PROMPT: Rewrite the lines that follow as a numbered list, skipping any blank lines.
»»
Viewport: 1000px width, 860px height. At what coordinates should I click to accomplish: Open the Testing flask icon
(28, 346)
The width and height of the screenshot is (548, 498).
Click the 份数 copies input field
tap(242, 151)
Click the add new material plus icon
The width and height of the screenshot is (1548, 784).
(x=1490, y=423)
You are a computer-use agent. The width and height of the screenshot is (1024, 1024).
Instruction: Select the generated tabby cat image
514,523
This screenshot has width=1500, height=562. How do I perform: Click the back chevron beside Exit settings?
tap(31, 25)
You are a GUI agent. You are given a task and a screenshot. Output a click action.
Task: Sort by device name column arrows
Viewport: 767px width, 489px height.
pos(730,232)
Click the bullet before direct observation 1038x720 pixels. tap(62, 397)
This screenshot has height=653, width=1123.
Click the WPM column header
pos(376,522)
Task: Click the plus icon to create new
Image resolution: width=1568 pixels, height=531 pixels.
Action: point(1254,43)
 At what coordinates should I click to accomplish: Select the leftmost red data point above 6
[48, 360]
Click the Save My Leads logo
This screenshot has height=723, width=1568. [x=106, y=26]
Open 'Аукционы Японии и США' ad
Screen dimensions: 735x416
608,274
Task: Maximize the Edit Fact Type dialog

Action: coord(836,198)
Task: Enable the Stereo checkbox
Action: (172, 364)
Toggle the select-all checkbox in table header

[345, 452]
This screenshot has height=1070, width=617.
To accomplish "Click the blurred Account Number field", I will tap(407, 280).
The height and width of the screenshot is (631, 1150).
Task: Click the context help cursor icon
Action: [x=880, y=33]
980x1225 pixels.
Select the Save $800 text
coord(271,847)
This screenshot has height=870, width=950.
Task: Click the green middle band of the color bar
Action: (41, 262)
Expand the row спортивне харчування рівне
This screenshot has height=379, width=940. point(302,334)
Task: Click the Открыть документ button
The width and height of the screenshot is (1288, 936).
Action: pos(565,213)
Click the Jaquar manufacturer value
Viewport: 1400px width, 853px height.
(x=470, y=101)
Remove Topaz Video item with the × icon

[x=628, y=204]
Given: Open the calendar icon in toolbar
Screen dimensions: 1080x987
««
WRITTEN ANSWER:
1. Viewport: 1000px width, 860px height. At what coordinates should I click to accomplish: Open the Testing flask icon
2. (28, 346)
3. The width and height of the screenshot is (548, 498).
4. Click the 份数 copies input field
5. tap(242, 151)
6. Click the add new material plus icon
7. The width and height of the screenshot is (1548, 784).
8. (x=1490, y=423)
9. You are a computer-use agent. The width and height of the screenshot is (1024, 1024).
10. Instruction: Select the generated tabby cat image
11. 514,523
12. This screenshot has width=1500, height=562. How do I perform: Click the back chevron beside Exit settings?
13. tap(31, 25)
14. You are a GUI agent. You are given a task and a screenshot. Output a click action.
15. Task: Sort by device name column arrows
16. Viewport: 767px width, 489px height.
17. pos(730,232)
18. Click the bullet before direct observation 1038x720 pixels. tap(62, 397)
19. This screenshot has height=653, width=1123.
20. Click the WPM column header
21. pos(376,522)
22. Task: Click the plus icon to create new
23. Image resolution: width=1568 pixels, height=531 pixels.
24. Action: point(1254,43)
25.  At what coordinates should I click to accomplish: Select the leftmost red data point above 6
26. [48, 360]
27. Click the Save My Leads logo
28. This screenshot has height=723, width=1568. [x=106, y=26]
29. Open 'Аукционы Японии и США' ad
30. Screen dimensions: 735x416
31. 608,274
32. Task: Maximize the Edit Fact Type dialog
33. Action: coord(836,198)
34. Task: Enable the Stereo checkbox
35. Action: (172, 364)
36. Toggle the select-all checkbox in table header
37. [345, 452]
38. This screenshot has height=1070, width=617.
39. To accomplish "Click the blurred Account Number field", I will tap(407, 280).
40. The height and width of the screenshot is (631, 1150).
41. Task: Click the context help cursor icon
42. Action: [x=880, y=33]
43. 980x1225 pixels.
44. Select the Save $800 text
45. coord(271,847)
46. This screenshot has height=870, width=950.
47. Task: Click the green middle band of the color bar
48. Action: (41, 262)
49. Expand the row спортивне харчування рівне
50. This screenshot has height=379, width=940. point(302,334)
51. Task: Click the Открыть документ button
52. The width and height of the screenshot is (1288, 936).
53. Action: pos(565,213)
54. Click the Jaquar manufacturer value
55. Viewport: 1400px width, 853px height.
56. (x=470, y=101)
57. Remove Topaz Video item with the × icon
58. [x=628, y=204]
59. Given: Open the calendar icon in toolbar
60. Screen dimensions: 1080x987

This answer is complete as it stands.